DATASET EXCERPTS »

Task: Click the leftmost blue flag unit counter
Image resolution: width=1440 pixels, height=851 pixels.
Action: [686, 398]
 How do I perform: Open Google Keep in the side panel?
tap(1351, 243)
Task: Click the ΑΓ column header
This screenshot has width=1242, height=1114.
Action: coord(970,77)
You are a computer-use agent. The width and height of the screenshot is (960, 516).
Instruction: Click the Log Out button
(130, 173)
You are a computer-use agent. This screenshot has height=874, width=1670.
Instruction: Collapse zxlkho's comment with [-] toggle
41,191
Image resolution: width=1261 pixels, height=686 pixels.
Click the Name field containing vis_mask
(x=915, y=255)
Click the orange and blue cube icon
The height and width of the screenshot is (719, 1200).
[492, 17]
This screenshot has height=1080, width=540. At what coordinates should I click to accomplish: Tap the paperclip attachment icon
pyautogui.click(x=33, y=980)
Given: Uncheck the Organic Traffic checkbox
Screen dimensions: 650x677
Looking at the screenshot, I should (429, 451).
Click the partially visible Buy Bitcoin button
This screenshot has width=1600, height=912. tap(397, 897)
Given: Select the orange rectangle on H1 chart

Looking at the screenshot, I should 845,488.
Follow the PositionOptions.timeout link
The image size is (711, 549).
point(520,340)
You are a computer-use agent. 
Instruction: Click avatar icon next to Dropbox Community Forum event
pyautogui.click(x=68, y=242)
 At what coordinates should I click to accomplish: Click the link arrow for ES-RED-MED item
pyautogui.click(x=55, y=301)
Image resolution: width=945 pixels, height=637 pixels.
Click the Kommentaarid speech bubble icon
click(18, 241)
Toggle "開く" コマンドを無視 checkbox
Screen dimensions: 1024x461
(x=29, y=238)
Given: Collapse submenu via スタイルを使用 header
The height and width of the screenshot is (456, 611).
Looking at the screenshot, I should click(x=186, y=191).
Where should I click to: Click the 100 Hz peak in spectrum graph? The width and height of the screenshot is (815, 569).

WHAT IS REQUIRED »
Would you please copy exactly the part of the entries above that begins at the line containing "At what coordinates should I click to accomplish: Click" and ends at the line containing "Given: Collapse submenu via スタイルを使用 header", both lines included?

ANSWER TO THIS PROBLEM »
 At what coordinates should I click to accomplish: Click the link arrow for ES-RED-MED item
pyautogui.click(x=55, y=301)
Image resolution: width=945 pixels, height=637 pixels.
Click the Kommentaarid speech bubble icon
click(18, 241)
Toggle "開く" コマンドを無視 checkbox
Screen dimensions: 1024x461
(x=29, y=238)
Given: Collapse submenu via スタイルを使用 header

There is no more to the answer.